Düşünce kuruluşu Avrupa Dış İlişkiler Konseyi'nin "Savaşlar ve Seçimler: Avrupa liderleri Ukrayna'ya kamuoyu desteğini nasıl koruyabilir" başlıklı araştırmada, aralarında Fransa, Almanya, Macaristan, İtalya, Hollanda, Polonya, İsveç ve İspanya'nın bulunduğu 12 AB üyesi ülkede Ukrayna savaşına dair kamuoyu mercek altına alındı. Araştırmacılar, Ukrayna'nın "karşı saldırısının" başarısızlığı, ABD'nin politika değiştirmesi ve Donald Trump'ın yeniden başkan seçilmesi ihtimali gibi faktörlerin, savaşın Ukrayna taafından kazanılamayacağı görüşünü pekiştirdiğini belirtti.
'KİEV KAZANIR' DİYENLER, EN İYİMSERLERDE BİLE YÜZDE 17
Ukrayna'nın geçen hafta sonu Avdiyivka kentinden çekilmesinden önce, ocak ayında yapılan araştırmanın öne çıkan sonuçları şöyle oldu:
* Anketin yapıldığı 12 ülkede, Ukrayna'nın savaşı sahada kazanabileceğine sadece her 10 Avrupalıdan biri inanıyor. Ukrayna açısından en iyimser olduğu belirtilen ülkelerden Polonya, İsveç ve Portekiz'de bile Kiev'in kazanacağına inanların oranı yüzde 17'de kalıyor.
* Avrupalıların yüzde 20'si, savaşın Rusya'nın kazanacağını öngörüyor.
* 12 ülkede en yaygın olan görüş, ortalama yüzde 37 oranıyla, savaşın karşılıklı tavize dayalı bir anlaşma ile sonlanacağı yönünde.
* İsveçlilerin yüzde 50'si, Portekizlilerin yüzde 48'i ve Polonyalıların yüzde 47'si, Avrupa'nın Ukrayna'ya Rusya'la savaşması için yardım etmesi gerektiğini düşünüyor.
* Macarların yüzde 64'ü, Yunanların yüzde 59'u, İtalyanların yüzde 52'si ve Avusturyalıların yüzde 49'u ise Kiev'e bir anlaşmayı kabul etmesi için baskı yapılması gerektiği görüşünde.
* Fransa, Almanya, Hollanda ve İspanya'da ise Ukrayna'ya destek ile anlaşma baskısı arasındaki görüşler yaklaşık yarı yarıya bölünmüş durumda.
TRUMP'IN DÖNÜŞÜ SENARYOSU UKRAYNA'YA BAKIŞI NASIL ETKİLER?

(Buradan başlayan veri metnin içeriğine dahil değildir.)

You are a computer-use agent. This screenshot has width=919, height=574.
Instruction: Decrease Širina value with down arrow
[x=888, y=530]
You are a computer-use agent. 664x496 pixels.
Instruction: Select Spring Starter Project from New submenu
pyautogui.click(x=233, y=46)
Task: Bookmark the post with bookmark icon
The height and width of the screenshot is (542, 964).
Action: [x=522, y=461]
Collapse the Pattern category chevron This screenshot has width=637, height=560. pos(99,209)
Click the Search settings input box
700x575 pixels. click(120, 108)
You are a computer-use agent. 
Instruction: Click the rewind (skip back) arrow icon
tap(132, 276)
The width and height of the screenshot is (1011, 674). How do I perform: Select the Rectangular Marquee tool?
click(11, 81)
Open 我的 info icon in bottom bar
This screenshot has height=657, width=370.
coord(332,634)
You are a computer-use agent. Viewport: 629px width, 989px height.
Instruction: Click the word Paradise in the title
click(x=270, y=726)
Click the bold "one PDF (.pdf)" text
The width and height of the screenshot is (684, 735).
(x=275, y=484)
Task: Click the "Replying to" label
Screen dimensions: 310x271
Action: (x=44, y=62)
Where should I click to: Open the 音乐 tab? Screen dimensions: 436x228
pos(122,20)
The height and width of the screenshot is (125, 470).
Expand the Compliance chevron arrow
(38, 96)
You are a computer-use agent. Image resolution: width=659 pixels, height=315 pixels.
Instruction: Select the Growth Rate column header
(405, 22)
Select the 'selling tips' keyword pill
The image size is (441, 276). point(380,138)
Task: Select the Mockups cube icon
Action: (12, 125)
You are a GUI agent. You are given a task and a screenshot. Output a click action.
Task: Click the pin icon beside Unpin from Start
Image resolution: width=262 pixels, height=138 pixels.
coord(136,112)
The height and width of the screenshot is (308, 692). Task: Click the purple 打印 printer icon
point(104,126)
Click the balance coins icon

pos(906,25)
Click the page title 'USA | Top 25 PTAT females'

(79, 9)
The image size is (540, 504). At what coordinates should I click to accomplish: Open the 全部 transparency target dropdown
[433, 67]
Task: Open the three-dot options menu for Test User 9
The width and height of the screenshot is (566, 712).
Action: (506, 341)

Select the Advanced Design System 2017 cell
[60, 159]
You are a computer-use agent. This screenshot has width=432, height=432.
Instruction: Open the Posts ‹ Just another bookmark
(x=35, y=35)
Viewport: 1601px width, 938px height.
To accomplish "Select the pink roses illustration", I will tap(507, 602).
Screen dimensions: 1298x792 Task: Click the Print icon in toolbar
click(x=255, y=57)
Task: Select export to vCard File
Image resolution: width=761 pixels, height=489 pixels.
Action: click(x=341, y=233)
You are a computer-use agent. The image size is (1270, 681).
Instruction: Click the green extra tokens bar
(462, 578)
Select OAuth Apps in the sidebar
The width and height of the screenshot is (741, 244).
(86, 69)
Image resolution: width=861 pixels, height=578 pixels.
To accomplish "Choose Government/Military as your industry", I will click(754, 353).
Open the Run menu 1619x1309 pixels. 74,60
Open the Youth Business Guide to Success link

* ABD'de Trump'ın başkanlığa dönüşü ihtimali de Avrupa'da hoş karşılanmıyor. 12 ülkedeki katılımcıların yüzde 56'sı, Amerikan seçimlerinden böyle bir sonuç çıkmasının kendilerini hayal kırıklığına uğratacağını söyledi. Bu konudaki tek istisna olan Macaristan'da, katılımcıların yüzde 27'si Trump'ın dönüşünden memnun olacağını söyledi; hayal kırıklığına uğrayacağını belirtenlerin oranı yüzde 31'le ortalamanın epey altında kaldı.
* Araştırmaya göre Trump'ın olası dönüşü, Almanya'daki AfD, Avusturya'daki FPÖ, İtalya'daki İtalya'nın Kardeşleri, Fransa'daki Ulusal Birlik Partisi ve Polonya'daki PiS gibi aşırı sağ partilerin seçmenleri tarafından da büyük ölçüde hoş karşılanmayacak.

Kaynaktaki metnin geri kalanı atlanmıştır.